Report every line of the data below that contains the string "Toggle". Treat uppercase and lowercase as different.

##########

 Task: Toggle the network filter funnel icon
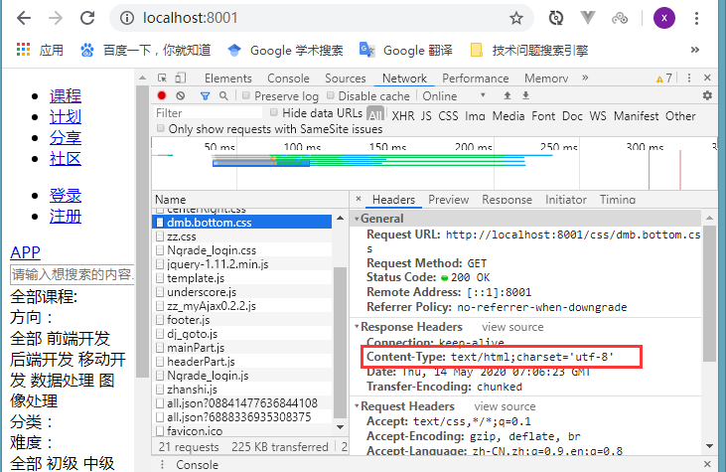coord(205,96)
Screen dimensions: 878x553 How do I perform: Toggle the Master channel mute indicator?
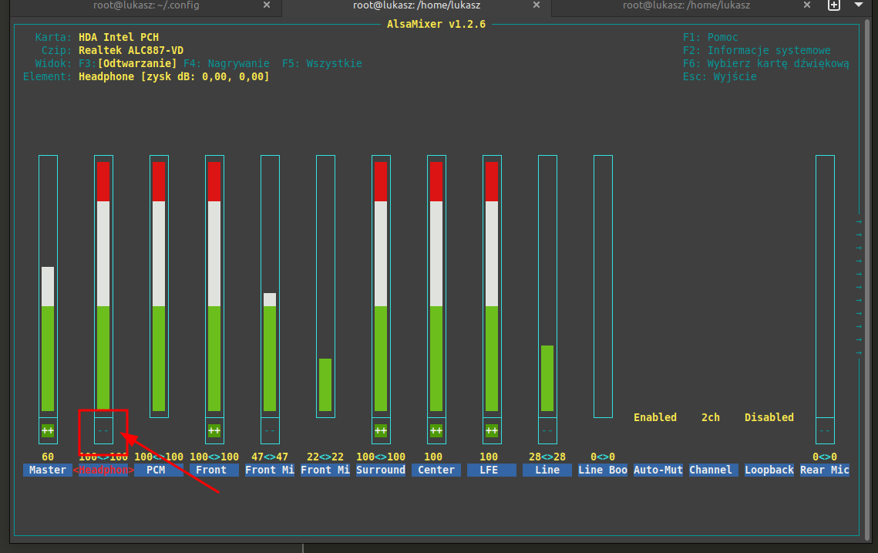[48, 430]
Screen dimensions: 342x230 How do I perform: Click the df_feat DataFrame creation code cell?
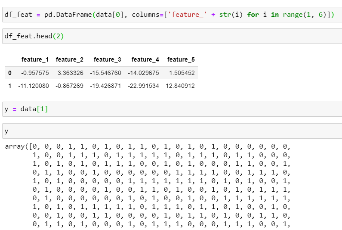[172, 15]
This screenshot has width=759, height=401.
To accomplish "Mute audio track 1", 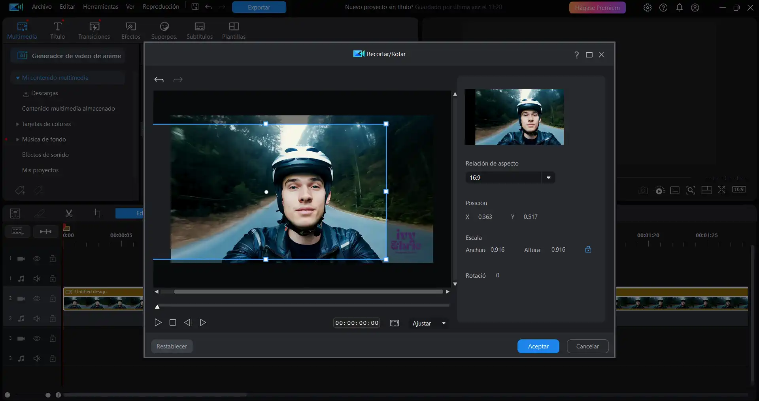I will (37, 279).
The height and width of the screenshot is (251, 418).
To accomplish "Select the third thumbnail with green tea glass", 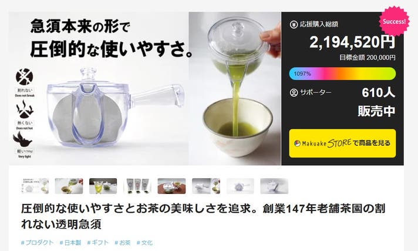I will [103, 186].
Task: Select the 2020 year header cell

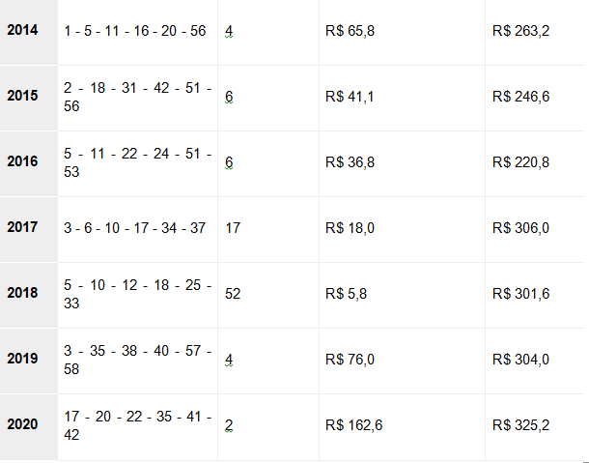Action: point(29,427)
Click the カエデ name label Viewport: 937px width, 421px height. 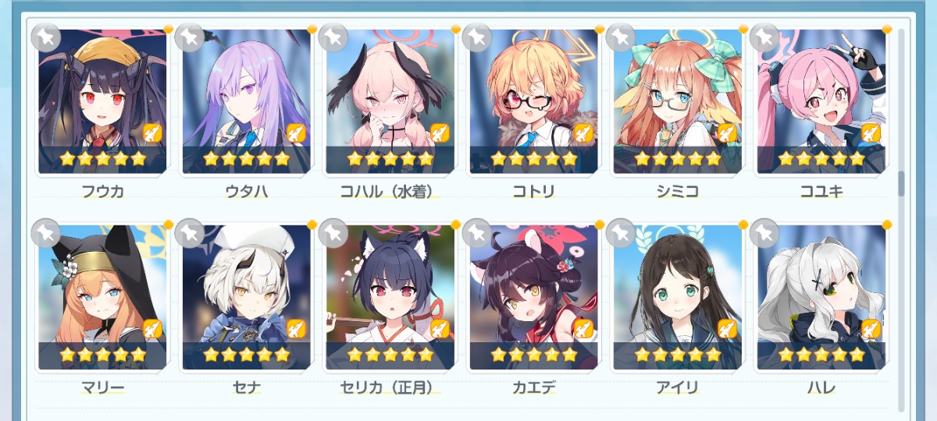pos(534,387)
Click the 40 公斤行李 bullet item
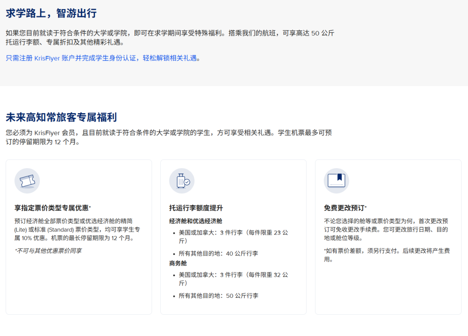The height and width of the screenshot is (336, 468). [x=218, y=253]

##########

:: Expected answer ::
 Task: Toggle the network filter funnel icon
Screen dimensions: 878x553 How do I perform: Toggle the Master channel mute indicator?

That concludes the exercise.